Es curioso como los nombres, a fuerza de decirlos durante toda la vida, adoptan un sonido propio, una cadencia especial que depende de aquello en lo que los haya transformado la memoria. A la sombra de mis recuerdos, Mazarredo, el apellido de un marino ilustre, todavía desprende olor a puchero con toque de hierbabuena, aún hoy sabe a albóndigas y me trasmite sensación de ternura.

Mis abuelos vivieron siempre en esa calle. “El número nueve de la acera de la izquierda, según se sube”, le oí decir mil veces a mi padre, en un mundo en el que todavía las direcciones se explicaban y las calles se recorrían para acompañar al extraño hasta el lugar de su cita. Era, aquel, un patio de los de antes, de aquellos de cocina y cuarto de baño compartidos, donde la gente era familia a fuerza de prestarse alegrías y llorarse tragedias.

Me pasé la infancia visitando aquel patio los domingos. Recuerdo el ruido de los tacones de mi madre, caminando a duras penas por las piedras que formaban la calzada, repiqueteando con golpes rítmicos en las losas que alineaban las aceras. La puerta de la casa que daba al exterior era un gran portón de madera que siempre estaba abierto durante el día. Una vez que se traspasaba el zaguán, de altas paredes encaladas, el mundo parecía extender la vida en forma de plantas por un espacio central, en el que confluían todas las puertas de los vecinos. Mi abuela Rosario y su universo: Teresa, menudita y llena de arrugas, Angelita, la del fondo, que vivía con su sobrino, Margara, alta y muy seria. Todas, como ella, de negro, vistiendo un luto propio que parecía individual, pero que sabían convertir en colectivo cuando lloraban juntas.

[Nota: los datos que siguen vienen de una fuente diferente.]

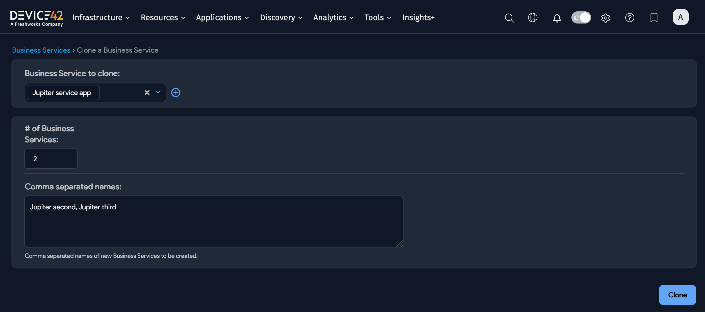This screenshot has height=312, width=705.
Task: Expand the Discovery menu
Action: tap(281, 18)
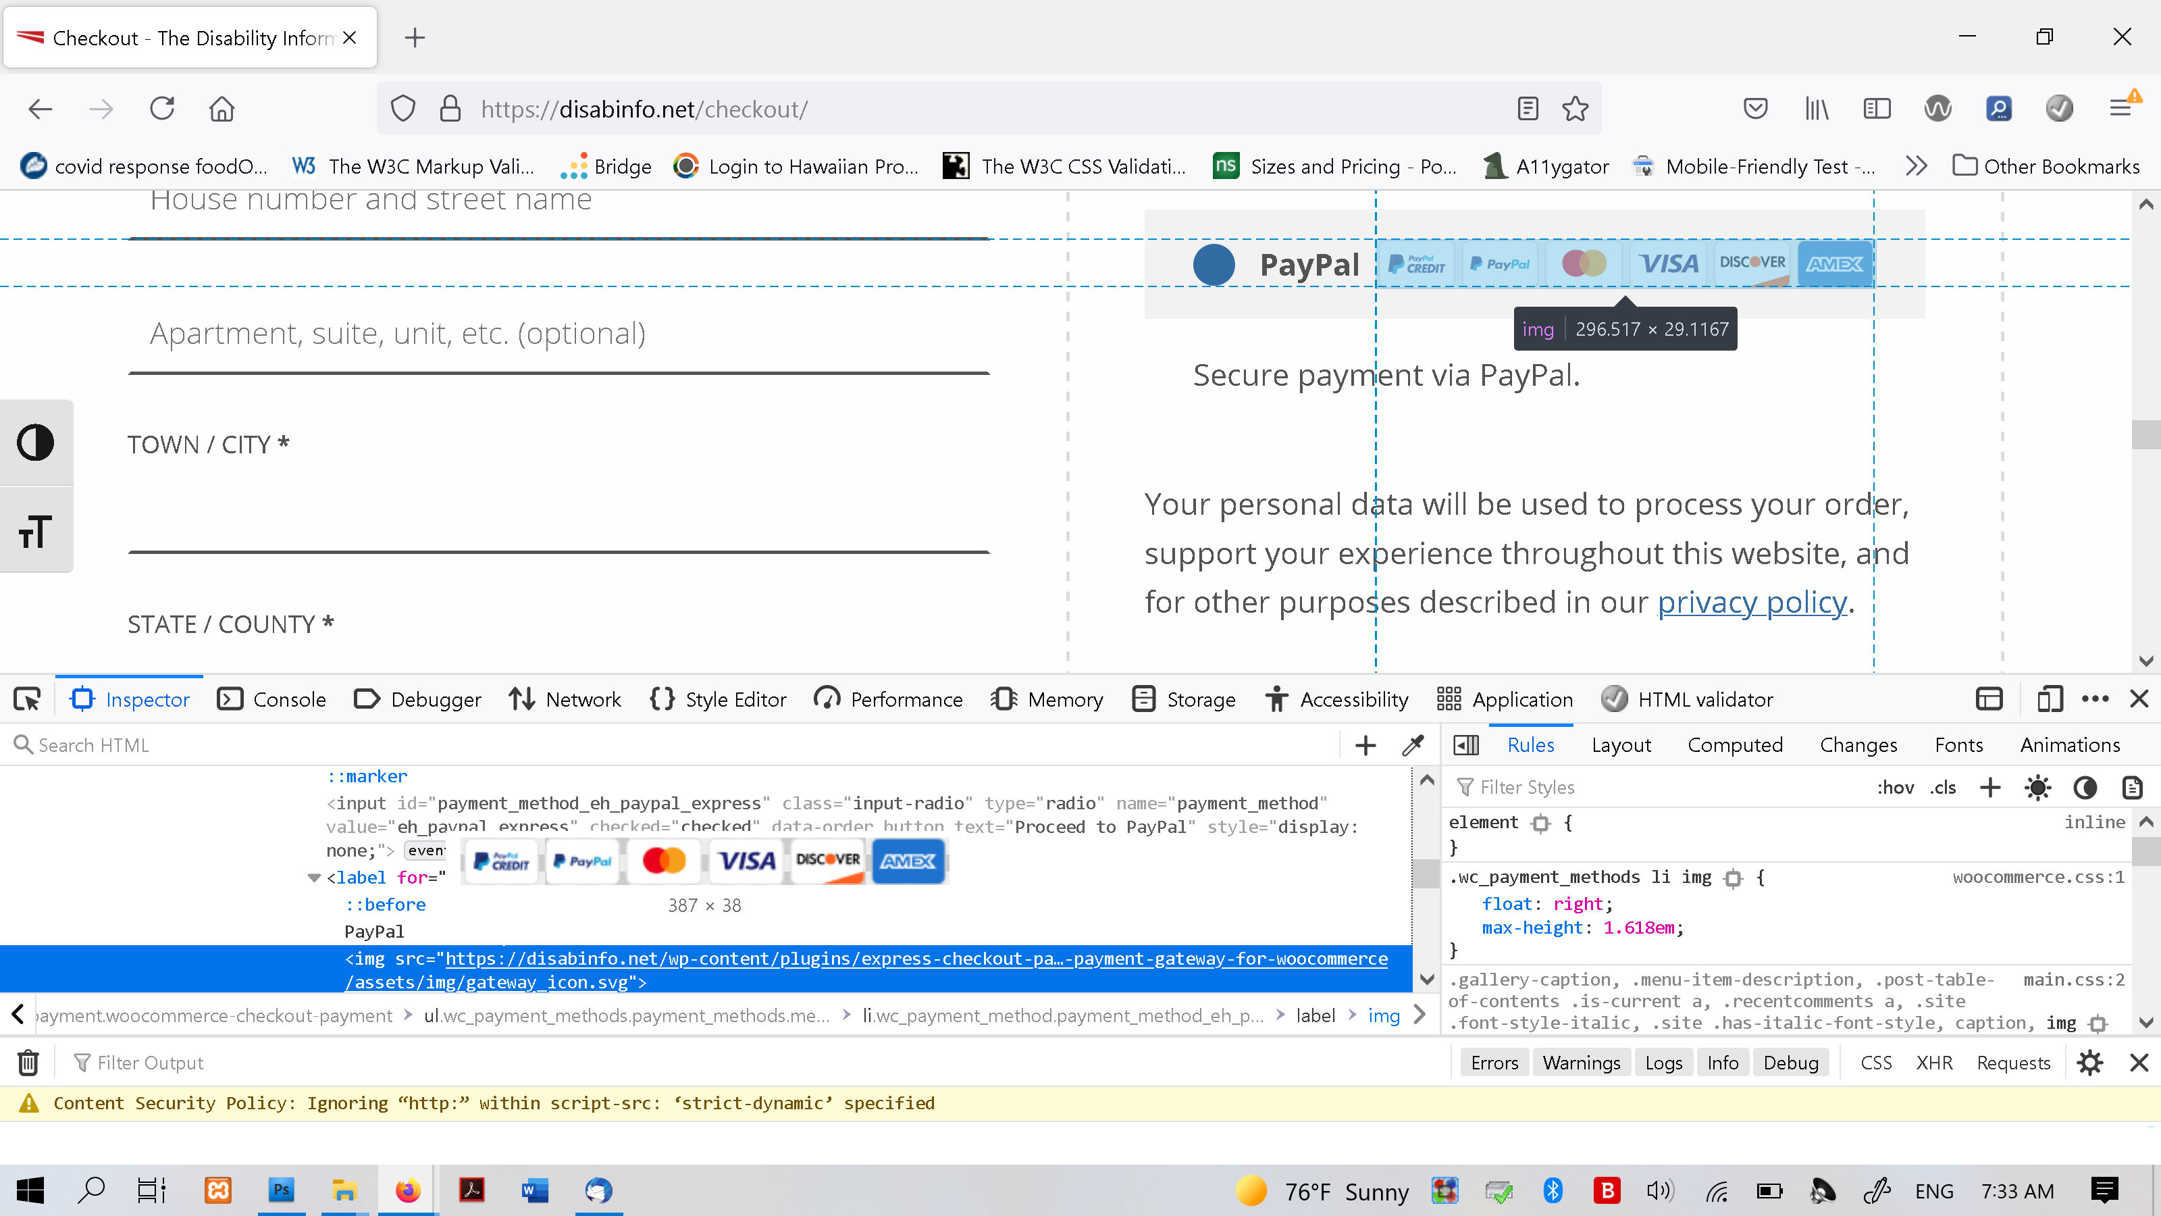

Mi padre y sus hermanos aprovechaban el partido de fútbol televisado como excusa de reunión familiar, y el grupo de primos hacíamos pandilla fuera, contando cuentos de miedo, jugando a juegos de niños. Las tardes eran de calle ya hiciera frío o calor. Reconocíamos ese tiempo en el que la libertad era absoluta porque siempre transcurría entre el bocadillo de chocolate y la sopa caliente, únicas manecillas que marcaban la hora en el reloj de los niños de entonces. La rayuela pintada en la acera, la lima si la lluvia había dejado barro, las carreras, siempre, subiendo y bajando aquella acera que hacía cuesta donde cada portal era una invitación a hacer amigos y a contemplar otras formas de vivir la vida. Las noches eran de charla de mayores si el frío o la lluvia no nos dejaban salir o de contar estrellas y soñar historias en tiempo de verano, cuando el escalón del portal recién baldeado rezumaba frescor desde el ajedrezado del suelo. El canto de los grillos era la banda sonora de una infancia de saltos desde el pretil, de heridas sufridas y secretos guardados.

Ahora estoy segura de que en aquella calle de un pueblo de Cádiz, al sur del sur, aprendí a soñar. Tengo la certeza de que fue allí donde hice mis primeros amigos, donde salté por primera vez a la comba y aprendí a bailar una peonza. En aquel hermoso lugar que lleva nombre de un marino ilustre, estrené, de alguna manera, el alma. Desde entonces, hay un hueco dentro de mi corazón, un sitio al que me mudo cuando todo se hace insoportable, cuando necesito sentir el aroma a puchero con toque de hierbabuena, el sabor de las albóndigas y la confortable sensación de la ternura.